17. Architecture (1929)

It happens from time to time that I fail to distinguish a cabaret from a crematorium, and pass certain scenes actually intended to be amusing, with the quiet shudder that the attributes of death still elicit. Such confusions would not have been possible in previous years. Ugliness, coarseness, and failure could always be brought into some relation to beauty, elegance, and good quality. A building that bore a fleeting, if distressing, resemblance to a classical temple was certain to be a theater for light opera. Something resembling a church was a main railway station. It was embarrassing, but somehow handy. You knew exactly how the deception operated, and never failed to recognize the fake when you saw the true. If you thought you saw marble, you knew you were in the presence of plasterboard. But ever since people have had the idea that modern times needed “modern styles,” all the old rules of thumb have stopped helping me. It’s as if all the gobbledygook I’ve learned with so much effort has suddenly been invalidated. It happens from time to time that in my hurry to catch a train I look for a cinema, thinking thereby to find the station. But my method no longer works. The building I took for the station turns out to be a “five o’clock tea” house in a sports palace. The facades of these modern times are unsettling me.

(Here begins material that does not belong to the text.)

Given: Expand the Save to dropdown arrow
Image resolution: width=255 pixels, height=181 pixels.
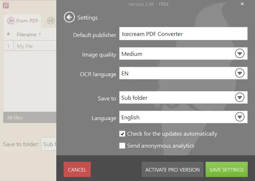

Redesigning facades on the Kurfürstendamm, 1927.

Still more confusing is interior design. I have learned that those hygienic white operating theaters are actually patisseries. But I continue to mistake those long glass tubes mounted on walls for thermometers. Of course, they are lamps, or as people more correctly say, “sources of illumination.” A glass tabletop isn’t really there to permit the diner to view his own boots in comfort during a meal, but to help a metal ashtray produce those marrow-piercing, grating sounds when slid across it. There is a class of objects that are wide, white, hard-wearing, deep, and hollow; have no feet; and look like chests. On these, it seems, people sit. Of course they aren’t anything as straightforward as chairs, but rather “seating accommodation.” Similar confusions are also possible with those living objects collectively referred to as “staff.” A girl in red pants and blue jacket with gold buttons, with a round fez on her head, whom — but for the fact that the treachery of these times has begun to dawn on me — I would certainly have taken for a man, but then was foolish enough to take for a sort of royal guard in a costume drama. In fact this girl is in charge of the cloakroom, and of the sales of cigarettes and of those long, slender unjointed silk dolls, who look like merry hanged corpses.

Domestic interior design is a fraught affair. It makes me hanker for the mild and soothing and tasteless red velvet interiors in which people lived so undiscriminatingly no more than twenty years ago. It was unhygienic, dark, cool, probably stuffed full of dangerous bacteria, and pleasant. The accumulation of small, useless, fragile, cheap, but tenderly bred knickknacks on sideboards and mantelpieces produced an agreeable contempt that made one feel at home right away. Countering all the tormenting demands of health, windows were kept closed, no noise came up from the street to interrupt the useless and sentimental family conversations. Soft carpets, harboring innumerable dangerous diseases, made life seem livable and even sickness bearable, and in the evenings the vulgar chandeliers spread a gentle, cheerful light that was like a form of happiness.